Stephen F. Austin State University

Beaumont Education Had Humble Beginning (September 2015)

BEAUMONT EDUCATION HAD HUMBLE BEGINNINGS
By Judith Linsley

Frederick Law Olmstead, in his 1840s travelogue, "A Journey Through Texas," noted that though many of the original immigrants to Texas were well educated, their children were illiterate because of the lack of schools. Education was a top priority but took a while.

Beaumonters had already built a one-room log schoolhouse, but had no teacher, when founder Joseph Pulsifer arrived in 1835. Later Pulsifer and others hired Benjamin Harper, though his arrival was delayed because of military service in the Texas Revolution.

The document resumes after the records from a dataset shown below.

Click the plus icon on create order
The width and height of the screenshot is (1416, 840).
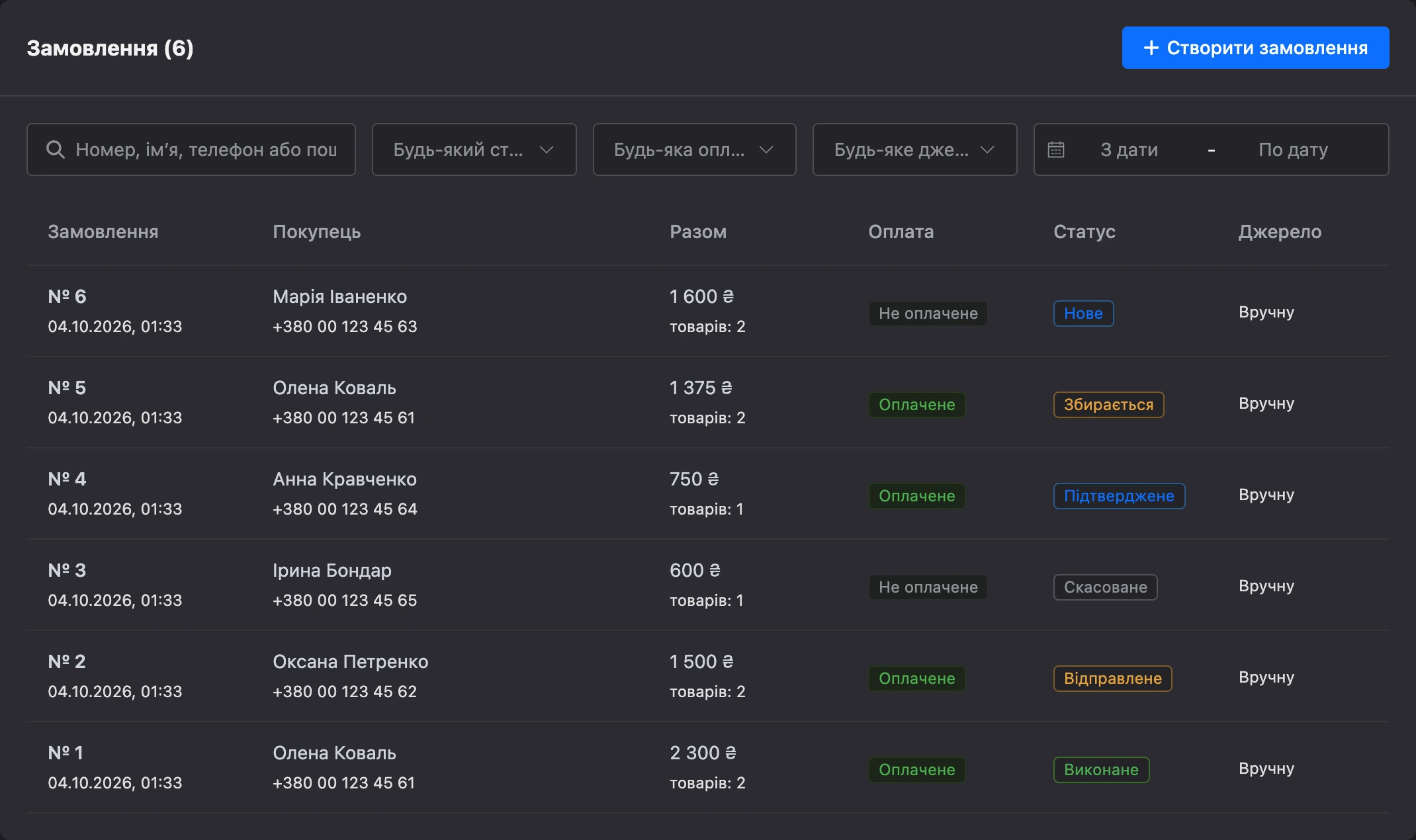point(1151,48)
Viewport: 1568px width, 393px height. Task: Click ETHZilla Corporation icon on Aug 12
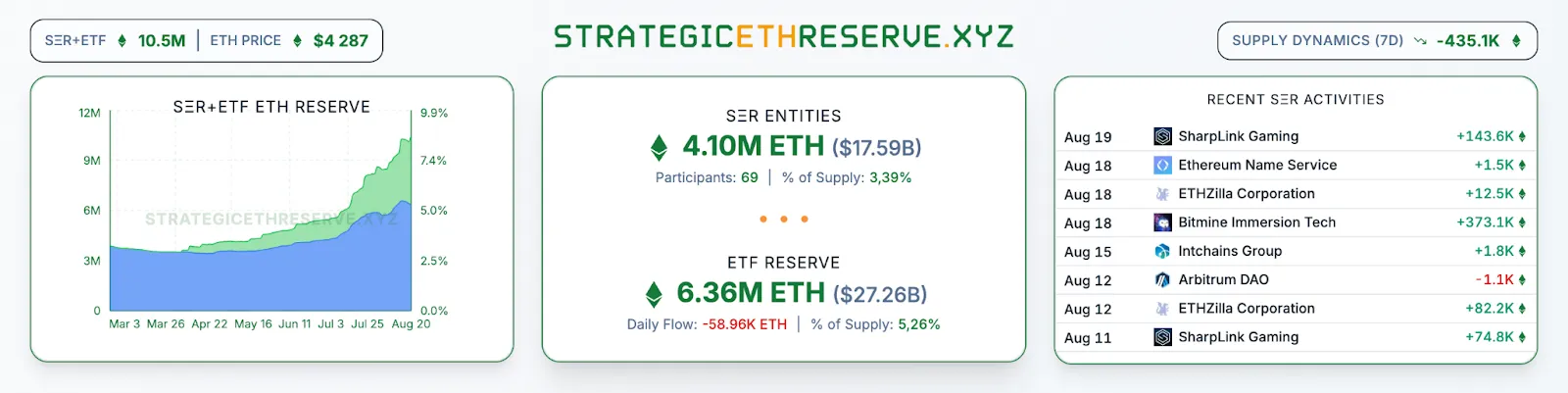pyautogui.click(x=1162, y=308)
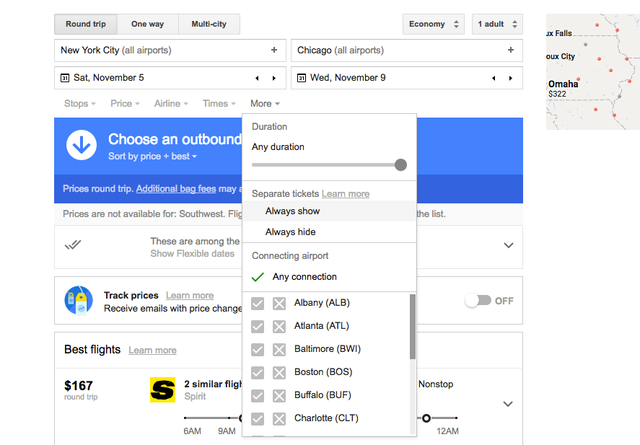Open the Economy cabin class dropdown
640x445 pixels.
pos(433,23)
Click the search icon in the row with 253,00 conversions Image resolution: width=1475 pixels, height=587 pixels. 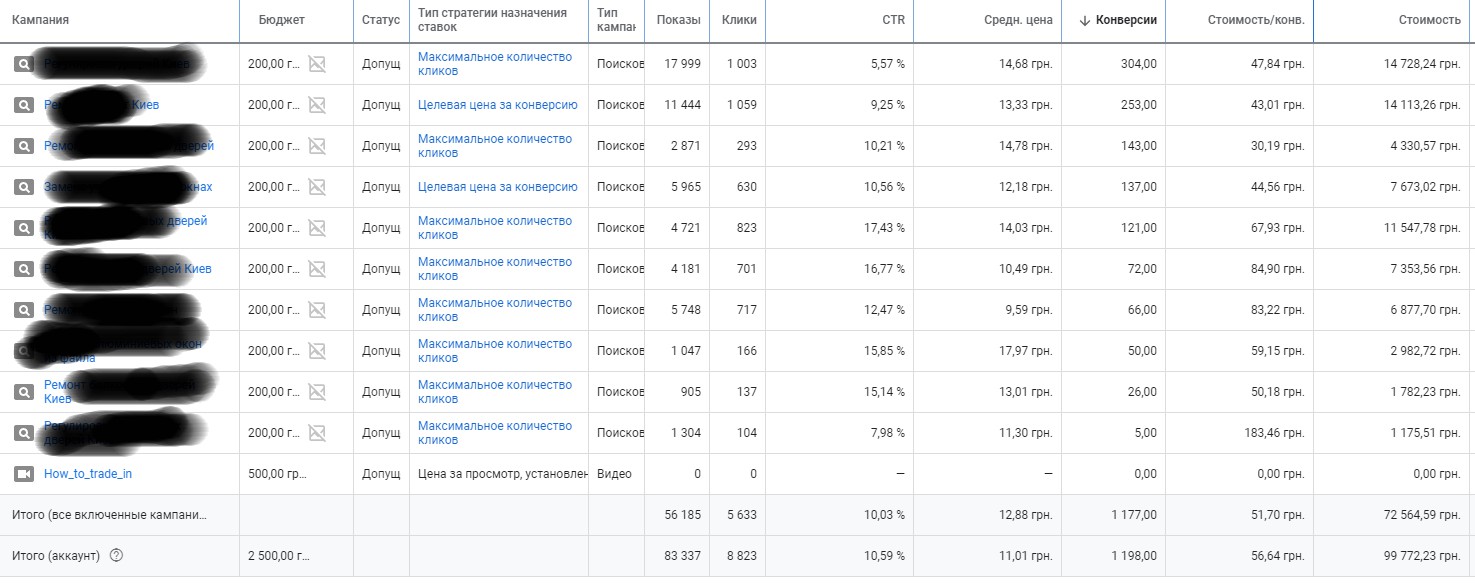[23, 105]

Early education in Beaumont was privately funded. By the 1850s, Jefferson County had several schools located in one-room buildings and private homes. Families chipped in to cover a small salary for a teacher, who boarded with one of the families.

Teachers often supplemented their income with other work; many later entered into law, politics, or journalism. In 1866 Drusilla McFaddin, daughter of rancher William McFaddin, married her tutor, Ambrose Dudley Kent. He later became a state representative.

In 1858, the Beaumont Male and Female Academy offered reading, spelling, writing, and arithmetic, plus "primary geography, higher mathematics and painting." Tuition was $10-$25 per session; board in private homes ranged from $8-$10 per month.

Early Jefferson County teachers had their work cut out for them. About 1870, British-born John W. Leonard (later founder of the Beaumont Enterprise) was hired by rancher Moise Broussard to teach at the Taylor's Bayou settlement. The nearly 40 students included 5 grown cowboys; the children spoke mainly French or a "rural Texan vernacular."

Leonard's initial concern about controlling such a large and diverse group disappeared when one of the cowboys told the unruly youngsters:
"Mr. Moise let us come here to learn to read and write and we've got to do it this term. If you cut up so we can't study we'll come over and wring your dam' necks, and that goes. Savvy?"

After the Civil War, the Freedman's Bureau made short-lived attempts to establish African American schools in 1867 and 1868, but the first permanent school for Blacks opened in 1870, followed by others in 1874 and 1878. African American educators Woodson Pipkin, Charles Pole Charlton, and T.T. Pollard were the organizers.

Until the late 1870s, Jefferson County oversaw schools, which were still privately funded. In 1879, the new Beaumont Academy built a $600 school on Park Street. In 1883 the Beaumont School District was organized to administer both black and white schools in town. A second district, South Park, began in 1891, serving both races.

Permanent Catholic education came to Beaumont in 1895 with Our Lady of Perpetual Help School. My grandmother, Avie French, and her sister Nena attended OLPH around 1900. The Dominican Sisters made the students sing their multiplication tables each day before they ate lunch. Grandma said she learned to multiply very quickly. I'd be willing to bet that today's education systems contain no stronger incentive for learning.

John W. Leonard, "Five Decades Ago in Beaumont," Beaumont Enterprise, undated article (1932). Judith Walker Linsley and Ellen Walker Rienstra, Beaumont: A Chronicle of Promise (Woodland Hills, California: Windsor, 1982). John H. Walker and Gwendolyn Wingate, Beaumont, a Pictorial History (Virginia Beach, Virginia: Donning, 1981).